I found two categories of entity: named and anonymous. Named entities can be global and can be instantiated by multiple parties (with conflicting definitions!).

Anonymous entities are created in a specific log and are defined once.

A log severity level is an example of a named entity. The entity namespace, entity name, and name in this case may be represented log.severity=INFO for INFO severity. This entity may be use as a label on a log event, relating it to the definition of INFO that was given when the entity was created. Now, an log event can be marked "INFO", where INFO is just an entity defined earlier in log.severity log.

Self-describing format

The format is self describing; only the log.relation entity is built in, from which new relations are created. For example, there is an entry for log.relation=log.severity explaning what log severity is. Each entity definition will be logged before it is first used.
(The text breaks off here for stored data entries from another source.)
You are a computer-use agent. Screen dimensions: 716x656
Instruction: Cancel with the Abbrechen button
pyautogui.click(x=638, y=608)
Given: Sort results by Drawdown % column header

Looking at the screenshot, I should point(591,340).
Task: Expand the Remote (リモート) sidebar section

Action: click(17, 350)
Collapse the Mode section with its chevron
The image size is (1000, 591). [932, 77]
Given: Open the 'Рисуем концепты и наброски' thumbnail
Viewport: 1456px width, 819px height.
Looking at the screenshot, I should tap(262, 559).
This means the initial log event in a log will bootstrap itself, providing all its definitions.

Log identification

The system uses semantic convention for process identity. The log.process entity must be defined and used as a label on every log event emitting from a process. The process is required to manage the sequence number of its logs, so that we can determine HAPPENS BEFORE within a single process log.
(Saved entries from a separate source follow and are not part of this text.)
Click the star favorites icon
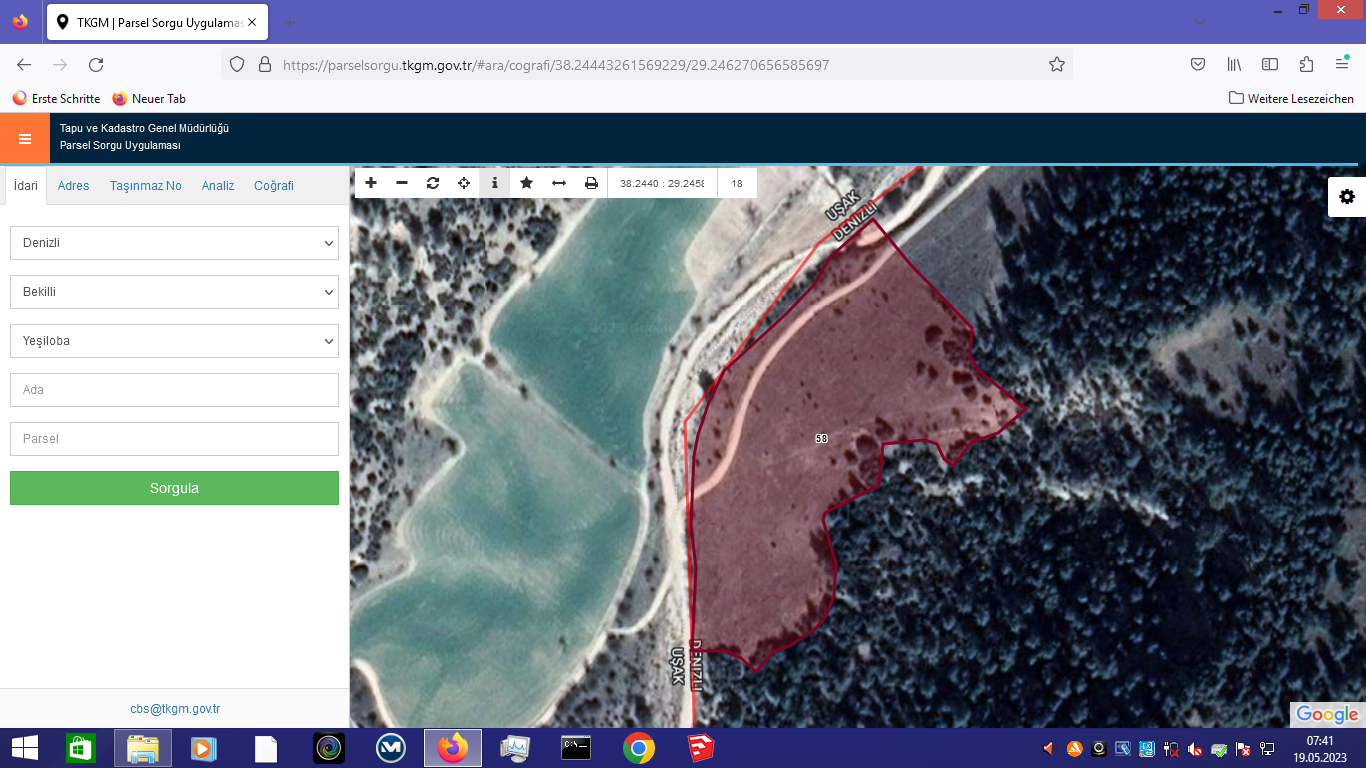1366x768 pixels. (x=526, y=183)
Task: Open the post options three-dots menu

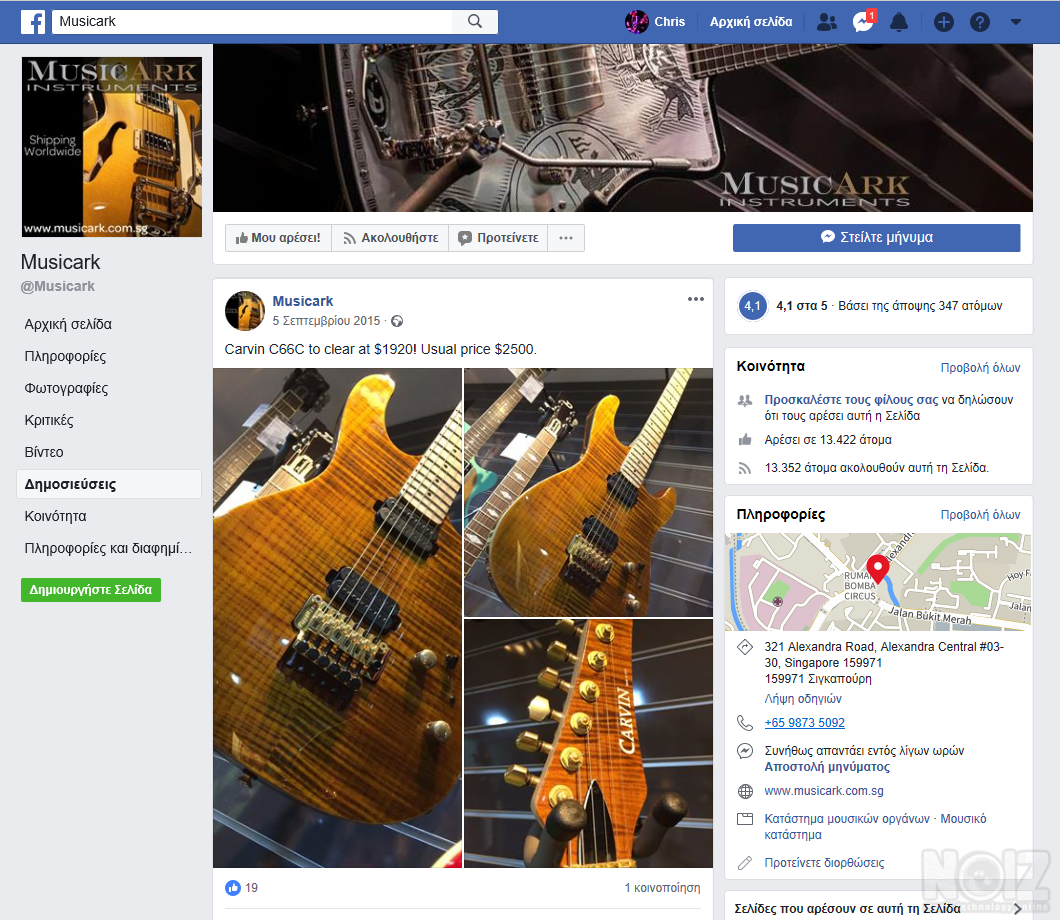Action: [x=696, y=299]
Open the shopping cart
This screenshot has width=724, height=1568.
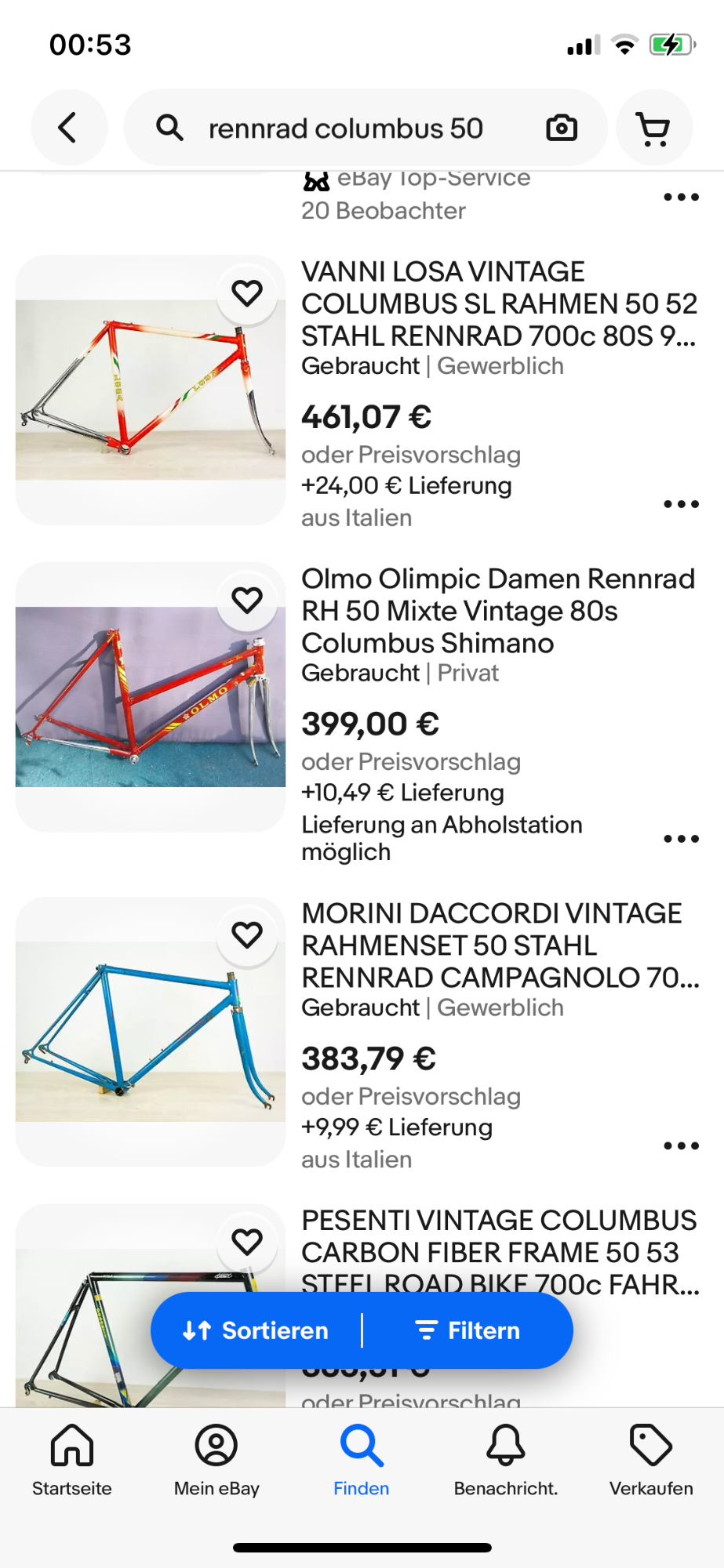tap(653, 128)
A log process is an anonymous entity. It's defined by its attributes, which are logged when it is created. So the initial log event contains a process definition, and every event is labeled by that process entity.

Applications

I had built three demos to explore the benefits of all this complexity.

Structured log browser

This application is written using Go HTML templates. I wanted to be able to annotate data in the logs API as described above, and then write corresponding templates to display the data. I had written example templates to structure individual log messages and other known schemas, like the stacktrace.
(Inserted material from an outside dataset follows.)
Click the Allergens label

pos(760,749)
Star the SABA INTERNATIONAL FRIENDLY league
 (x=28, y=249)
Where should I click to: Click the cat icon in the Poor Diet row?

I had been working with the ACRA library to report Android crashes for Cloud Logging, considered it a good example of a structured log. In that format is a screenshot. I wanted to be able to log a screenshot and have it display in the logs browser. There's a template that recognizes a content-type association and uses it to correctly tag image data in the browser.

This browser correctly displays expands log references (until they become cyclic), built on a stateful reader which remembers the definitions it has seen.

The logs browser has two modes, one chronological and one in the frequency domain (like ecatcher). Click to add a filter. Pivot between chronological and frequency displays.

RPC logging conventions

When a client connects to a server, it sends its peer a "global" log reference which is a reference to its log event qualified with the unique process identity. A logs receiver that receives the logs from both processes will be able to link those references.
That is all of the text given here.